Días atrás, en unas jornadas sobre los legados del 2001, el politólogo Diego Reynoso expuso una investigación titulada “Actitudes hacia los grupos y organizaciones sociales, partidismo y voto” en la que, a partir de una encuesta sobre actitudes políticas (la ESPOP de la Universidad de San Andrés), mostraba que un sector de la sociedad, asociado con los libertarios, manifiesta una actitud de negatividad hacia casi todas las organizaciones: los partidos, los organismos de derechos humanos, los movimientos sociales, las Fuerzas Armadas, el FMI, la justicia. Son los que dicen “no” a todo, especialmente a las instituciones y a los poderes establecidos. A veinte años del 2001, del autonomismo y del Que se vayan todos, otra vez el rechazo a la clase política. 

Milei reivindica a Menem y a Cavallo. Nada indica que su postura tenga sustancia o coherencia, pero en todo caso hace sonar el nombre de Menem, justo cuando vuelve a hablarse de dolarización e hiperinflación. Dice Mark Fisher que ironizar es convertir algo en artefacto (la fe en estética y el compromiso en espectáculo): treinta años más tarde, parecería que el menemismo sólo puede ser repensado en clave kitsch, y no solo por Milei. Hoy en día, no es raro ver a amigos progresistas festejando el romance entre Moria Casán y Galmarini, o celebrando a Silvia Süller, devenidos íconos pop de los 90. No tengo nada contra esas figuras en particular, y además la gente tiene derecho a deshacerse de su pasado. Pero el menemismo es un fantasma demasiado acechante, y cuestionar o ponderar el núcleo de las políticas, la economía o el liderazgo menemistas suena demasiado solemne, entonces lo hacemos desde una mirada irónica. Me atrevería a decir que esa mirada irónica es, muchas veces, también una mirada melancólica: ¿qué cosa más kitsch que el uno a uno, Florianópolis y Miami, la desocupación y el consumo, la exuberancia y la malaria, todo eso que revivimos en tantas novelas y películas sobre nuestros tristes años 90?
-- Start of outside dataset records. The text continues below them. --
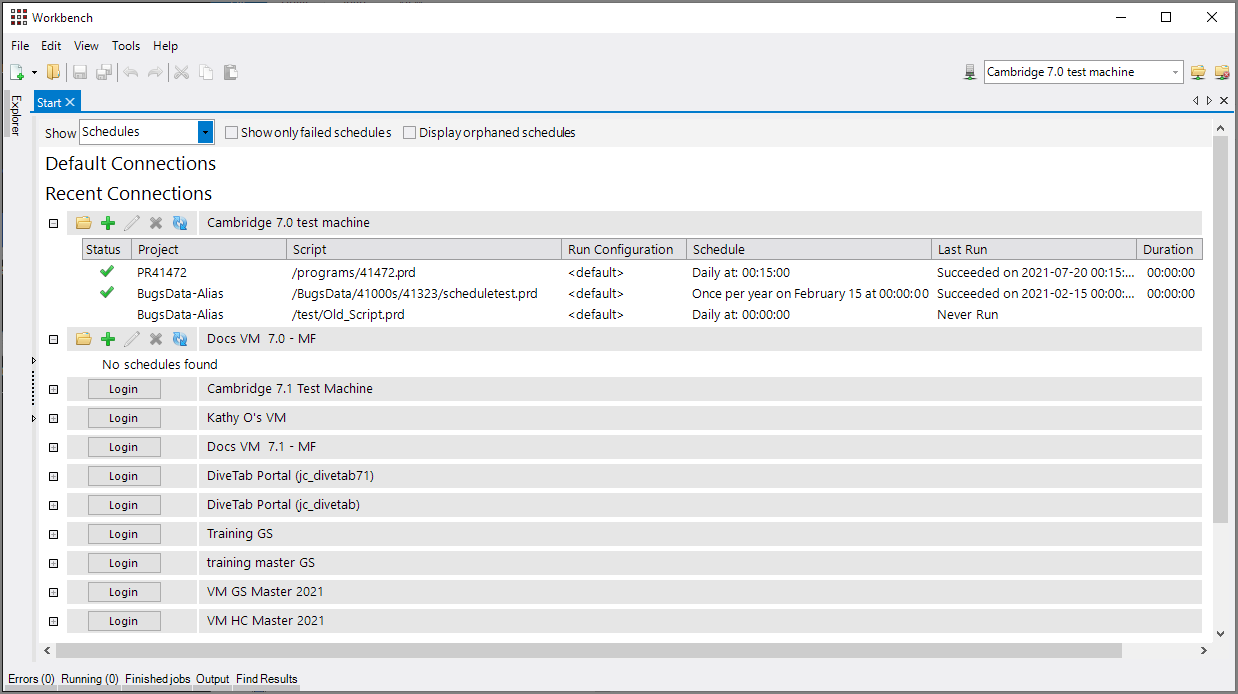
Task: Click the Save toolbar icon
Action: 79,71
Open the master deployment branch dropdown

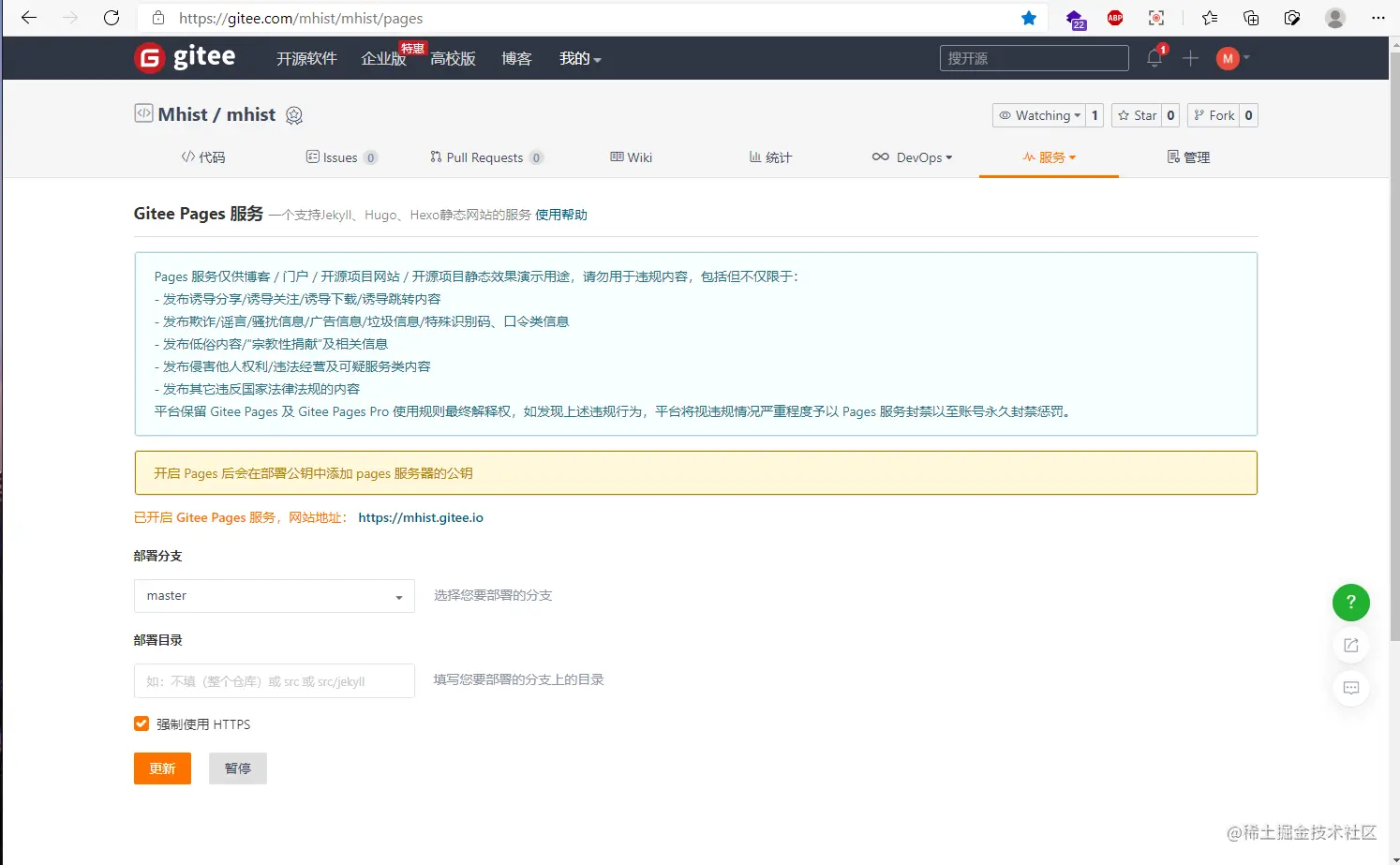[274, 595]
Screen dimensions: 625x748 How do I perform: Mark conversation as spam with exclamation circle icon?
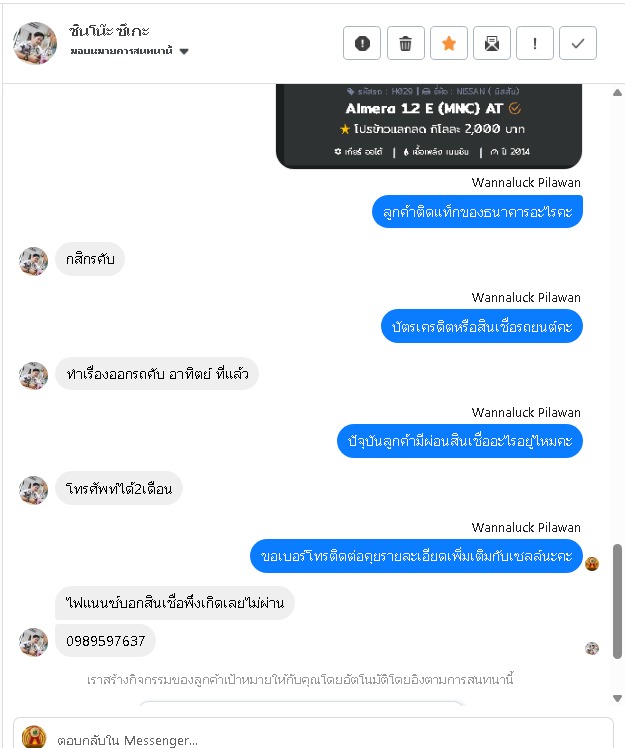click(x=362, y=43)
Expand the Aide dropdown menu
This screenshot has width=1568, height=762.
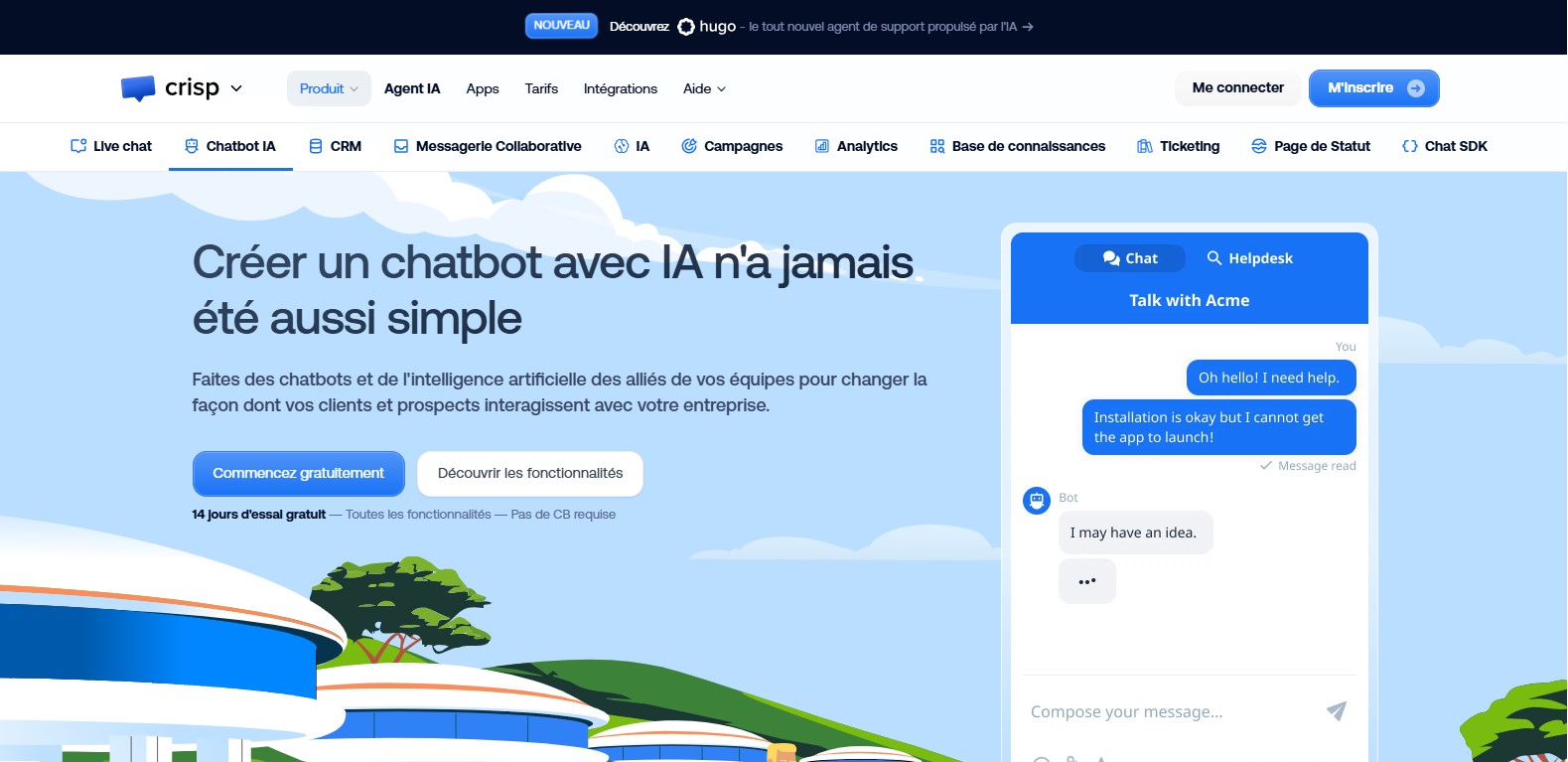(704, 88)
Me pregunto cómo es posible pensar las nuevas derechas sin ser solemnes ni alarmistas pero tampoco irónicos. Cómo sustraerse de la disputa por la indignación. En otras palabras: ¿qué responder cuando mis estudiantes, en medio de una discusión teórica o política en el aula, a las siete de la tarde, cansados después de haber viajado dos horas en bondi y después de haber trabajado todo el día por un sueldo que cada vez les vale menos, dicen que están furiosos, indignados, desesperanzados, sin escandalizarnos ni convertir su indignación en artefacto?